▶ _Exercise_: Copy out the part of the material that opens with the line containing "Open Capture Filter funnel icon" and closes with the line containing "(x=293, y=190)", both lines included. Shift every coordinate in the answers by -13, and leave everything else in those lines unchanged.

[Dataset content start]

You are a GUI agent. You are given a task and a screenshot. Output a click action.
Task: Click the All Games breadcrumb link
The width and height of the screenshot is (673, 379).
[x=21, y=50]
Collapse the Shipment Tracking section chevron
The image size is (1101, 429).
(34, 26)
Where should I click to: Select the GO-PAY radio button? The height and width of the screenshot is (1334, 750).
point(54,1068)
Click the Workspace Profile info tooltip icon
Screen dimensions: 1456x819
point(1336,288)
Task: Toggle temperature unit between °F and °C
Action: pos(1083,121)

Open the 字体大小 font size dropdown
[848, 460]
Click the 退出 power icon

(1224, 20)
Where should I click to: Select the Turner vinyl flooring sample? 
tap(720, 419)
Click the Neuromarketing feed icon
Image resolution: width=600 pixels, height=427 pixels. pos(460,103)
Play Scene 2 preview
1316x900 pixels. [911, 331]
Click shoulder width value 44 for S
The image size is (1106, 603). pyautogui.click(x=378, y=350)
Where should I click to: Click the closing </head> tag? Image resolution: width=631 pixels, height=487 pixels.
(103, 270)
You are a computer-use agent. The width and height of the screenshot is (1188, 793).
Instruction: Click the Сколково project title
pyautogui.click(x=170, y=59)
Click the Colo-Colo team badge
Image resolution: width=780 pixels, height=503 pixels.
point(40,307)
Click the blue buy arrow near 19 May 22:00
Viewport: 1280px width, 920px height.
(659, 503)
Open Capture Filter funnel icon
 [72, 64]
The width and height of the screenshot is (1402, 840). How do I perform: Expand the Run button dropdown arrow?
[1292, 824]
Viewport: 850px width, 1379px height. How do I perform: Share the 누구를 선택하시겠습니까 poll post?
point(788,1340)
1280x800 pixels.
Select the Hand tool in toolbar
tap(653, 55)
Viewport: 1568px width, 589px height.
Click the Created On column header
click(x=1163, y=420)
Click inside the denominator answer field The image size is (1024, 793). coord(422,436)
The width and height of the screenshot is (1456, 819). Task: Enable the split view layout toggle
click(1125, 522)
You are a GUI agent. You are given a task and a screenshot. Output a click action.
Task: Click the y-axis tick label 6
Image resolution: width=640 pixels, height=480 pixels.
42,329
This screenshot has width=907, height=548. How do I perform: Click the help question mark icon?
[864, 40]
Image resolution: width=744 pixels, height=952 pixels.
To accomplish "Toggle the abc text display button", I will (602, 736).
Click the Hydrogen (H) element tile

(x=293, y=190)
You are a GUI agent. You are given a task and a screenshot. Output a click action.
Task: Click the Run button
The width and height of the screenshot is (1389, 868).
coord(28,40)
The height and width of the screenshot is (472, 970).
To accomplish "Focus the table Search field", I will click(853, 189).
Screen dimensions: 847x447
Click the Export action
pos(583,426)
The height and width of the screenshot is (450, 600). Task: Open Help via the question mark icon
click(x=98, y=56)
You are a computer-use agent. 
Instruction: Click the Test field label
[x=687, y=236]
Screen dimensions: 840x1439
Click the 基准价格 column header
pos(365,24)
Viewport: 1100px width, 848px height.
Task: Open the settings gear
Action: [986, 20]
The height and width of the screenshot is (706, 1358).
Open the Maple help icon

[Dataset content end]

▶ _Solution to this exercise_:
Open Capture Filter funnel icon
 [59, 51]
The width and height of the screenshot is (1402, 840). How do I perform: Expand the Run button dropdown arrow?
[1279, 811]
Viewport: 850px width, 1379px height. How do I perform: Share the 누구를 선택하시겠습니까 poll post?
point(775,1327)
1280x800 pixels.
Select the Hand tool in toolbar
tap(640, 42)
Viewport: 1568px width, 589px height.
Click the Created On column header
click(x=1150, y=407)
Click inside the denominator answer field The image size is (1024, 793). coord(409,423)
The width and height of the screenshot is (1456, 819). Task: Enable the split view layout toggle
click(1112, 509)
You are a GUI agent. You are given a task and a screenshot. Output a click action.
Task: Click the y-axis tick label 6
Image resolution: width=640 pixels, height=480 pixels.
29,316
This screenshot has width=907, height=548. How do I perform: Click the help question mark icon?
[851, 27]
Image resolution: width=744 pixels, height=952 pixels.
To accomplish "Toggle the abc text display button", I will (589, 723).
Click the Hydrogen (H) element tile

(x=280, y=177)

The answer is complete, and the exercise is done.